The thing I love about horror, as a genre, is its empathy.  Horror stories don't work if you can't empathise with the characters or put yourself in their shoes.  Horror stories are also used to explore our fears and worries, often with a big supernatural twist, but still in a recognisable form.  Take Get Out, for example.  Sure, it turns it up to 11, but it's fundamentally about white people using black bodies for their own purposes - as slaves, as cheap labour, etc - while ignoring black people, as in, their emotions and feelings, their right to a decent life or bodily autonomy or just to live their lives without constant aggression (micro or otherwise) because of their skin tone.  The movie uses a tight narrative, specific characters, and some supernatural elements to tell us a story that delivers a bigger idea that is fundamentally true and important, even if the specific story is fictitious.  That's why one of the most terrifying moments is that last scene, when [spoiler] a police car pulls up.  We all know what happens to black men when the police show up, even though we know Chris is innocent.  In every other horror movie, we assume that everything turns out fine once the villain is dead and the police show up, but we all know that that isn't what tends to happen for men who look like Chris  [End Spoiler]  The Haunting of Hill House (netflix series as opposed to book or movies) does something very similar, but with the idea of parents as flawed people who might, even with the best of intentions, harm their children, and children as people who cannot be protected from the world however much that terrifies parents, much like The Others.  Stories like Rosemary's Baby or We Need to Talk about Kevin are about the fears of having children, not knowing who they'll be, zombie stories are about plagues, and there are many, many stories about the fear of losing control of your body and/or not knowing what you're capable of, like [Spoilers] The Others, but also Fight Club or anything which uses dissociative identity disorder as a plot point [End Spoilers].  The Suicide of Rachel Foster could have done something like that but it just...doesn't.  It nails the creepy atmosphere - I spent the whole game waiting for a jump scare that didn't come - but it completely fails to do anything else with its material.  It's literally all just there to creep you out, which is, like, the least important part of horror, to me.

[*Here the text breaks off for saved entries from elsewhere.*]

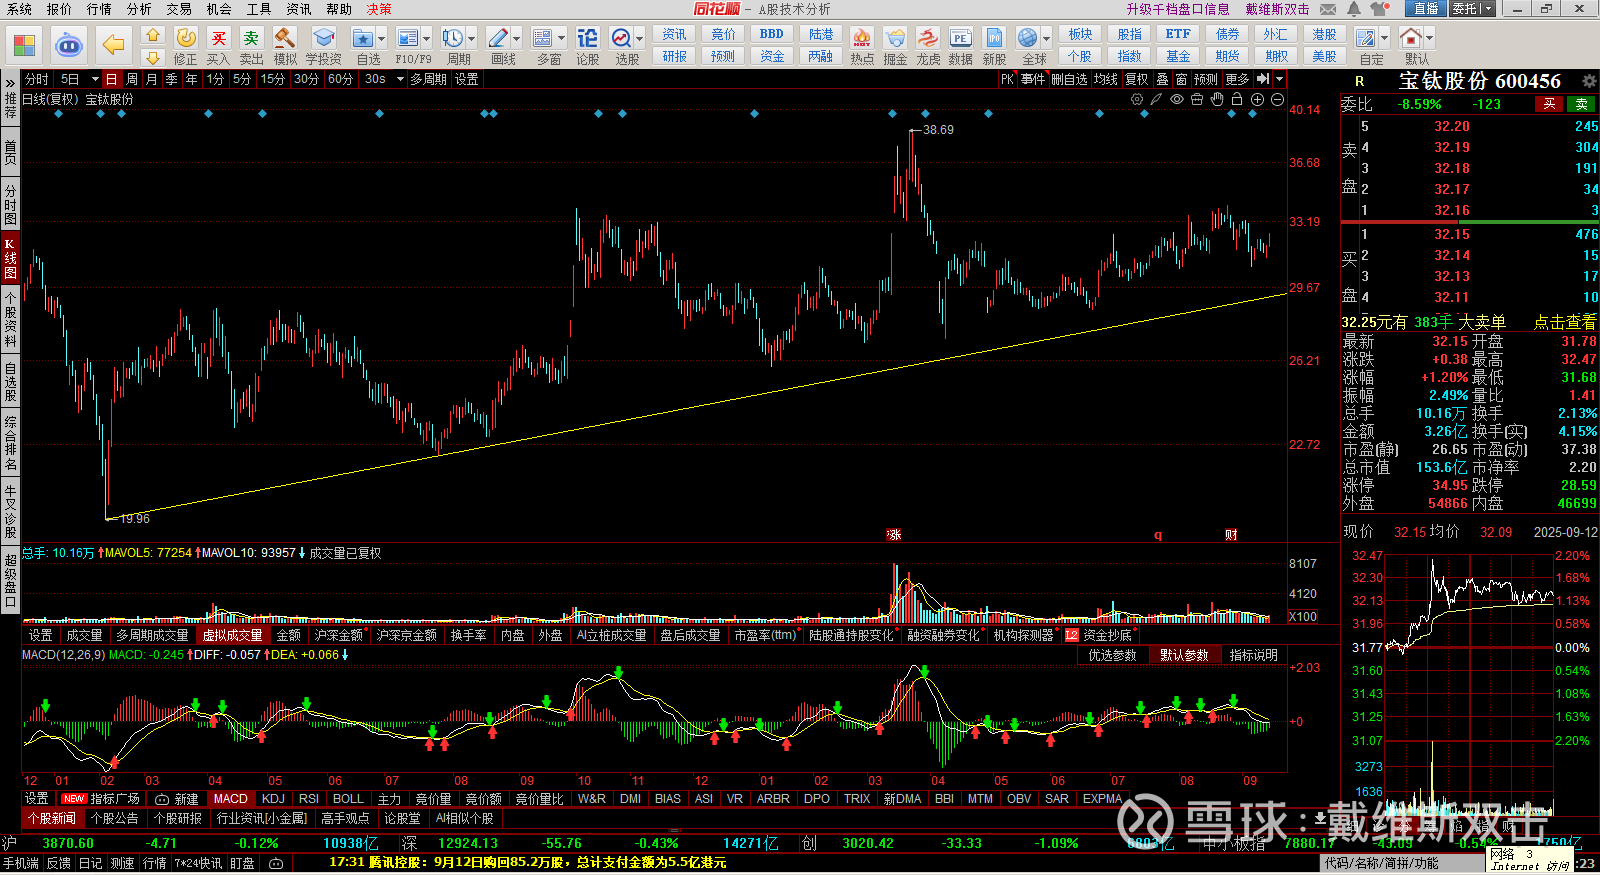The width and height of the screenshot is (1600, 875).
Task: Open the 分析 menu in menu bar
Action: point(139,9)

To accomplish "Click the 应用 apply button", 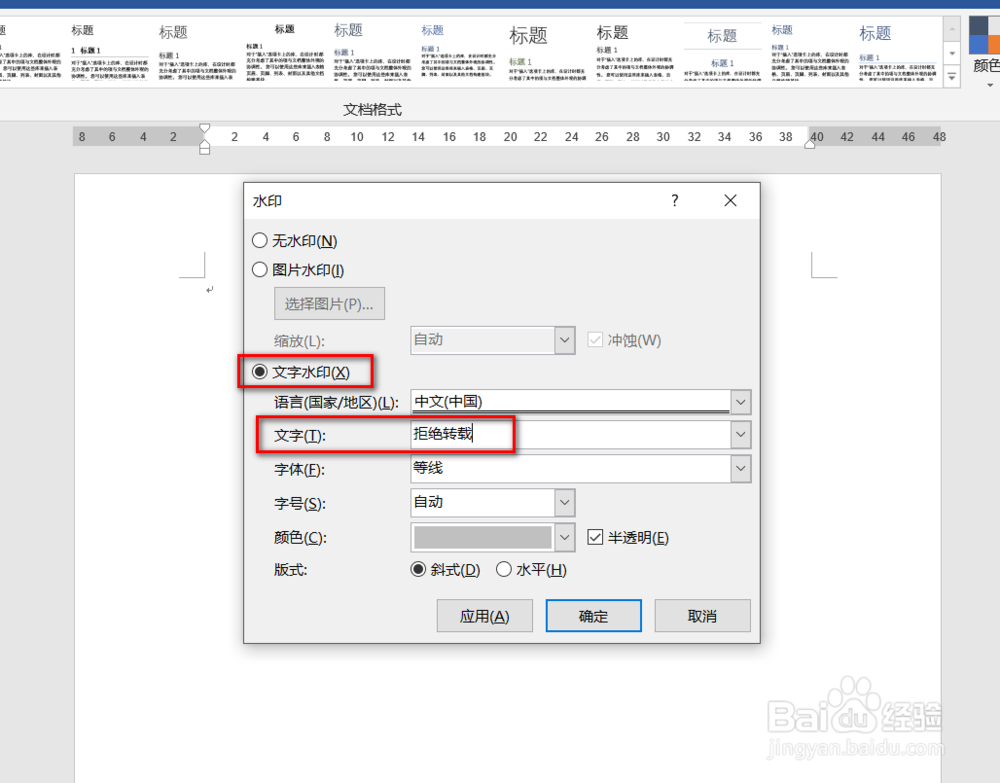I will click(484, 615).
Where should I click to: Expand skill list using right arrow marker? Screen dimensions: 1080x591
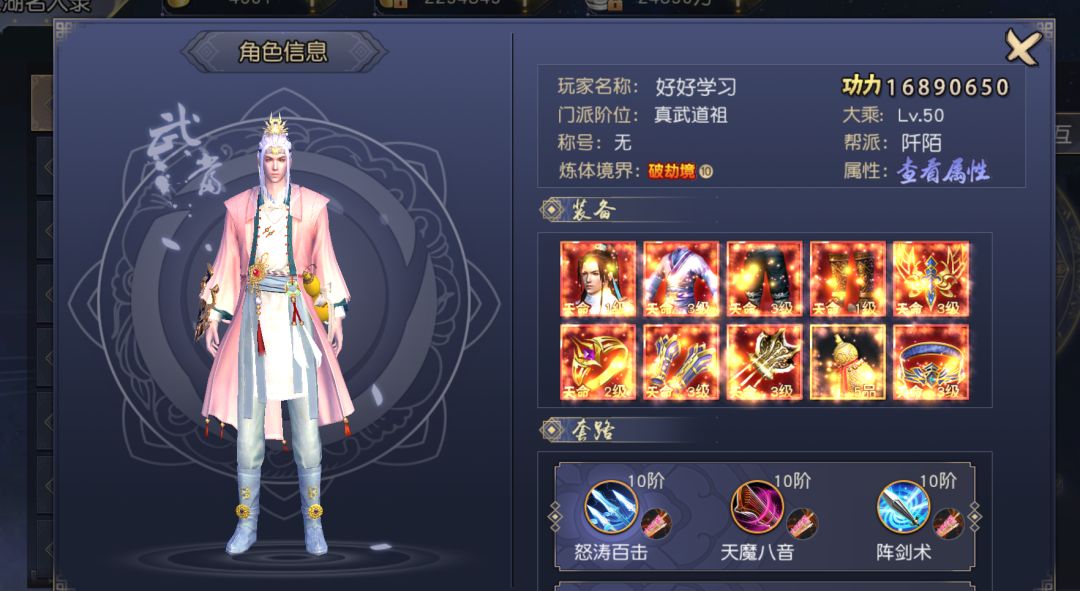click(x=975, y=517)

More specifically, within horror stories, are ghost stories.  Ghost stories are about regret and past trauma.  That's why the idea of ghosts having unfinished business keeps recurring, because ghosts are unfinished business for the living.  The Haunting of Hill House understands that, and that's what makes it so powerful.  It almost doesn't matter if the ghosts are literally true or not, because the story is about what this trauma did to this family.  Whether that trauma literally has an embodiment is less important.  There are some excellent ghost stories which have no ghosts at all, like the work of Diane Setterfield.   This principle is also why The Good Place is not a ghost story, despite literally being about the spirits of dead people.  While it does talk about their past trauma, that's in the context of moving forward rather than about people who are still stuck.  The Suicide of Rachel Foster doesn't fail as a ghost story due to the presence or absence of ghosts ([Spoiler] personally, I think all supernatural moments experienced by all characters is due to the black mold permeating the hotel [End Spoiler]), it fails because this past trauma isn't dealt with.  We just...learn some dry facts.   We never deal with the dichotomy of Nicole's feelings towards her dad - loving father vs man who destroyed her family and molested a child - we never actually deal with the suicide of Rachel Foster ([Spoiler] Yes, I know it wasn't actually suicide and whoever conducted the autopsy should have known too [End Spoiler]), we never learn about Nicole's mother - except for some dry facts which, sure, are delivered in a creepy way, but completely lack emotional heart - we never deal with how the town reacts to Nicole as her father's daughter.  The story has all the ingredients, but it's somehow still just an emotionless husk.